Now that I’ve covered a few industry-specific side hustles, let’s move on to some of my favorite general side hustles.
One of my longest-running former side hustles was jewelry-making and western Christmas décor. The jewelry thing was a feast or famine thing, but every Christmas, my mom and I would partner up for some hardcore cowboy Christmas decoration-making and we made bank. Barbed wire wreaths, barbed wire crosses, and lariat crosses were our biggest sellers, but we also did custom items like metal signs and picture frames.
While those things sold like hotcakes in Texas, I’m in Georgia now and the demand for cowboy-themed items is much lower here, so I’ve had to give that one up.
To make this work, first you’ll need a solid idea of what to make, then you’ll need to invest in the materials. Craft stores like Hobby Lobby and Michael’s are great, but you can find wholesale websites that charge a whole lot less, as well.
This side hustle is fairly scalable, as well, because if you’re seeing success offline, you can open up an Etsy shop, start a website, and a whole lot more.
Yep, I’m touching on this one again. If you’re not good at taking photos at horse shows or you don’t have an eye for shooting horses, shift your subject matter. Baby photos, sports team shots, senior portraits, you name it, OR stick to just shooting stock photography and selling art prints. I’ve heard that styled flat-lay stock photography is the in thing right now.
9. Sales Rep
Yep, touching on this one again, too. There are plenty of companies out there that offer sales rep positions outside of the horse industry and sometimes, you can take something that’s not directly related to the equine industry, twist your thinking, and make it relevant.
Take my friend Bryan for example. In addition to Star Performance Hitches, he also sells Le-vel vitamins and Avon. While the Le-vel vitamins are new, he’s been an Avon rep for years. His living room is basically an Avon store and because he’s a western trainer and has a ton of connections on the rodeo circuit, he markets it as Avon for Cowgirls.

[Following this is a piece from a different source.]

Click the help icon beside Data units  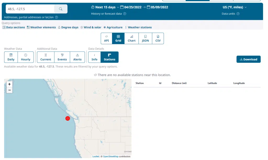pyautogui.click(x=238, y=14)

He has even sponsored the Miss Rodeo America and Miss Rodeo USA pageants in the past.
10. Task Master
People are busy these days and they don’t always have time to do some of the more mundane, must-do tasks. Offering to do basic things like house cleaning, laundry, grocery shopping, minor home repairs, yard maintenance, painting, and any other necessary tasks could lead to a solid side income.
Initial investments would be fairly low depending on what tasks you choose to offer, you could put up a few flyers around town or spread the news word of mouth style, an ad on sites like Craigslist or Care.com could prove fruitful, and you probably wouldn’t even need a website.
But do these actually work?
Well, we’re going to find out. Now that I’ve moved, finding a job is proving to be a little, ahem, difficult and I need cash asap to support my needy horse. So, I’m putting my money where my mouth is and I’m combining a few of these side hustles and selling myself as an equine task master/personal assistant/business consultant until I can get a real job/make enough consistent money elsewhere to support Sunny.
Some of the services I’ll be offering include braiding/banding/clipping, photography, social media & marketing consultations for equine businesses, freelance beginner and novice riding lessons, minor barn repair and maintenance, and possibly a few other things.
There are a lot of variables, here, as well. I’m living in an area I’m unfamiliar with, the horse scene isn’t as big as it is in Fort Worth, and I don’t have a barn or lesson horses to work with.
Will this work? I don’t know. But it’ll be interesting to see how things turn out!
I know I haven’t covered all the side hustle options out there, though, so if you’ve got something else that’s working for you, let me know in the comments!